**PROBLEM TO SOLVE:** Give back all the entries below. Omit none of them.

══════════════════════════════

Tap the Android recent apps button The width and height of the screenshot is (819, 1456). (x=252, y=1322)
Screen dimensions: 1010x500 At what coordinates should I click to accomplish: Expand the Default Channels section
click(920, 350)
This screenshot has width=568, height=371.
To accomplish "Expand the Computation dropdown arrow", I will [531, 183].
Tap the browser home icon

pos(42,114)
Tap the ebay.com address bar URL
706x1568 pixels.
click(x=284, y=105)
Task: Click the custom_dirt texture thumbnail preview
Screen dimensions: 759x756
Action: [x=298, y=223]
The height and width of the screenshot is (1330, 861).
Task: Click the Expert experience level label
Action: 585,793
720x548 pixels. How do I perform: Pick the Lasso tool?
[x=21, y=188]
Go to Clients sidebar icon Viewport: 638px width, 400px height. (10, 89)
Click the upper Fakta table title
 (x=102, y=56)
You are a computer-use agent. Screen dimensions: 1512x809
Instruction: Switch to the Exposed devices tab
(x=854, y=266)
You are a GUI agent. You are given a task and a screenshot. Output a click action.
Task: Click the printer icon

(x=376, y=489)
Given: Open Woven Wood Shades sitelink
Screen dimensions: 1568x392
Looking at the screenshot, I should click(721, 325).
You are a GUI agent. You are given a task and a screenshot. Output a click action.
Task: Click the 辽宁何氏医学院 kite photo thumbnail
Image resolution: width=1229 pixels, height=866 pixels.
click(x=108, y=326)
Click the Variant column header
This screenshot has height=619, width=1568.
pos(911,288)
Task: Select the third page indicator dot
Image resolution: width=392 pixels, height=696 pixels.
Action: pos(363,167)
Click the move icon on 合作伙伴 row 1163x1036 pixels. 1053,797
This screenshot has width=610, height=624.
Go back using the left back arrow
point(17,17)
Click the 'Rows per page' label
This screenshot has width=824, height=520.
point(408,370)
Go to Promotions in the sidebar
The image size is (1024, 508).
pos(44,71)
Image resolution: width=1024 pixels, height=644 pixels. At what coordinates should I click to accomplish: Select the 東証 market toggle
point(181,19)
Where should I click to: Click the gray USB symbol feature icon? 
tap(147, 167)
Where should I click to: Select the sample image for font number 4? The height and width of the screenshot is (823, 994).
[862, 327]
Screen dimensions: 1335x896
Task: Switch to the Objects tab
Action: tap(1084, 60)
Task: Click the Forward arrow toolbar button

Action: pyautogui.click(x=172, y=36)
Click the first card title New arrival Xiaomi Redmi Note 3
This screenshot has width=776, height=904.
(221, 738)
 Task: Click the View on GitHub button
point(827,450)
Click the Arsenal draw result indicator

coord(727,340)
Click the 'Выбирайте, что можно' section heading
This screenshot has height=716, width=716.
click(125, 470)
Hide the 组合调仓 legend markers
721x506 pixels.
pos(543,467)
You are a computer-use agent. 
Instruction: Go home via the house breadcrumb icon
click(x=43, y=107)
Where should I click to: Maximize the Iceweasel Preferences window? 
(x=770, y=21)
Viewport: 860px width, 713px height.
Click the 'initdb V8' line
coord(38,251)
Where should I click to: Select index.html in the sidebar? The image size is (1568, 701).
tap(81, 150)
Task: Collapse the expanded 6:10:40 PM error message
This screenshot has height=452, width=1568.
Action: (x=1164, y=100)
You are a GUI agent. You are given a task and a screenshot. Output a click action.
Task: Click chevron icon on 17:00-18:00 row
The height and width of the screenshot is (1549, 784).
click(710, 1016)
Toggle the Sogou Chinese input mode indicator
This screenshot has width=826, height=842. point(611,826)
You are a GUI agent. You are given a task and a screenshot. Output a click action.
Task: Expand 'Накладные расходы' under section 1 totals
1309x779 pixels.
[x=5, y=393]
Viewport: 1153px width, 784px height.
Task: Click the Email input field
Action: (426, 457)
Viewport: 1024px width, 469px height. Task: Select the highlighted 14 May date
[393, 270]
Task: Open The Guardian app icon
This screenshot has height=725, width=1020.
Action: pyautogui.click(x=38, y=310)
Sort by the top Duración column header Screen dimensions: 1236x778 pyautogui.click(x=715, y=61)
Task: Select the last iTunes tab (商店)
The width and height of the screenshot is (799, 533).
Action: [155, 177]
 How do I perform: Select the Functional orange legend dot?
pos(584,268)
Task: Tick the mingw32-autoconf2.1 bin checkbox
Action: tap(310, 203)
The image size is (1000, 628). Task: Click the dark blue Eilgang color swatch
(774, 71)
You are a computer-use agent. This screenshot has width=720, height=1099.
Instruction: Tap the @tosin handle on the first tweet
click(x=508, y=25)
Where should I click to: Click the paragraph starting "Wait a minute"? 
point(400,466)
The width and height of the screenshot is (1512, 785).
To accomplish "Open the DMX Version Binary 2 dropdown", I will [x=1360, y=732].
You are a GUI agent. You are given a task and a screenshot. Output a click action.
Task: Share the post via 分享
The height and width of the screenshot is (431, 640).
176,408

══════════════════════════════

**ANSWER FOR THE TASK:**
Tap the Android recent apps button The width and height of the screenshot is (819, 1456). (x=252, y=1322)
Screen dimensions: 1010x500 At what coordinates should I click to accomplish: Expand the Default Channels section
click(920, 350)
This screenshot has width=568, height=371.
To accomplish "Expand the Computation dropdown arrow", I will [531, 183].
Tap the browser home icon

pos(42,114)
Tap the ebay.com address bar URL
706x1568 pixels.
click(x=284, y=105)
Task: Click the custom_dirt texture thumbnail preview
Screen dimensions: 759x756
Action: [x=298, y=223]
The height and width of the screenshot is (1330, 861).
Task: Click the Expert experience level label
Action: 585,793
720x548 pixels. How do I perform: Pick the Lasso tool?
[x=21, y=188]
Go to Clients sidebar icon Viewport: 638px width, 400px height. (10, 89)
Click the upper Fakta table title
 (x=102, y=56)
You are a computer-use agent. Screen dimensions: 1512x809
Instruction: Switch to the Exposed devices tab
(x=854, y=266)
You are a GUI agent. You are given a task and a screenshot. Output a click action.
Task: Click the printer icon

(x=376, y=489)
Given: Open Woven Wood Shades sitelink
Screen dimensions: 1568x392
Looking at the screenshot, I should click(721, 325).
You are a GUI agent. You are given a task and a screenshot. Output a click action.
Task: Click the 辽宁何氏医学院 kite photo thumbnail
Image resolution: width=1229 pixels, height=866 pixels.
click(x=108, y=326)
Click the Variant column header
This screenshot has height=619, width=1568.
pos(911,288)
Task: Select the third page indicator dot
Image resolution: width=392 pixels, height=696 pixels.
Action: pos(363,167)
Click the move icon on 合作伙伴 row 1163x1036 pixels. 1053,797
This screenshot has width=610, height=624.
Go back using the left back arrow
point(17,17)
Click the 'Rows per page' label
This screenshot has width=824, height=520.
point(408,370)
Go to Promotions in the sidebar
The image size is (1024, 508).
pos(44,71)
Image resolution: width=1024 pixels, height=644 pixels. At what coordinates should I click to accomplish: Select the 東証 market toggle
point(181,19)
Where should I click to: Click the gray USB symbol feature icon? 
tap(147, 167)
Where should I click to: Select the sample image for font number 4? The height and width of the screenshot is (823, 994).
[862, 327]
Screen dimensions: 1335x896
Task: Switch to the Objects tab
Action: tap(1084, 60)
Task: Click the Forward arrow toolbar button

Action: pyautogui.click(x=172, y=36)
Click the first card title New arrival Xiaomi Redmi Note 3
This screenshot has width=776, height=904.
(221, 738)
 Task: Click the View on GitHub button
point(827,450)
Click the Arsenal draw result indicator

coord(727,340)
Click the 'Выбирайте, что можно' section heading
This screenshot has height=716, width=716.
click(125, 470)
Hide the 组合调仓 legend markers
721x506 pixels.
pos(543,467)
You are a computer-use agent. 
Instruction: Go home via the house breadcrumb icon
click(x=43, y=107)
Where should I click to: Maximize the Iceweasel Preferences window? 
(x=770, y=21)
Viewport: 860px width, 713px height.
Click the 'initdb V8' line
coord(38,251)
Where should I click to: Select index.html in the sidebar? The image size is (1568, 701).
tap(81, 150)
Task: Collapse the expanded 6:10:40 PM error message
This screenshot has height=452, width=1568.
Action: (x=1164, y=100)
You are a GUI agent. You are given a task and a screenshot. Output a click action.
Task: Click chevron icon on 17:00-18:00 row
The height and width of the screenshot is (1549, 784).
click(710, 1016)
Toggle the Sogou Chinese input mode indicator
This screenshot has width=826, height=842. point(611,826)
You are a GUI agent. You are given a task and a screenshot. Output a click action.
Task: Expand 'Накладные расходы' under section 1 totals
1309x779 pixels.
[x=5, y=393]
Viewport: 1153px width, 784px height.
Task: Click the Email input field
Action: (426, 457)
Viewport: 1024px width, 469px height. Task: Select the highlighted 14 May date
[393, 270]
Task: Open The Guardian app icon
This screenshot has height=725, width=1020.
Action: pyautogui.click(x=38, y=310)
Sort by the top Duración column header Screen dimensions: 1236x778 pyautogui.click(x=715, y=61)
Task: Select the last iTunes tab (商店)
The width and height of the screenshot is (799, 533).
Action: [155, 177]
 How do I perform: Select the Functional orange legend dot?
pos(584,268)
Task: Tick the mingw32-autoconf2.1 bin checkbox
Action: tap(310, 203)
The image size is (1000, 628). Task: Click the dark blue Eilgang color swatch
(774, 71)
You are a computer-use agent. This screenshot has width=720, height=1099.
Instruction: Tap the @tosin handle on the first tweet
click(x=508, y=25)
Where should I click to: Click the paragraph starting "Wait a minute"? 
point(400,466)
The width and height of the screenshot is (1512, 785).
To accomplish "Open the DMX Version Binary 2 dropdown", I will [x=1360, y=732].
You are a GUI agent. You are given a task and a screenshot. Output a click action.
Task: Share the post via 分享
The height and width of the screenshot is (431, 640).
176,408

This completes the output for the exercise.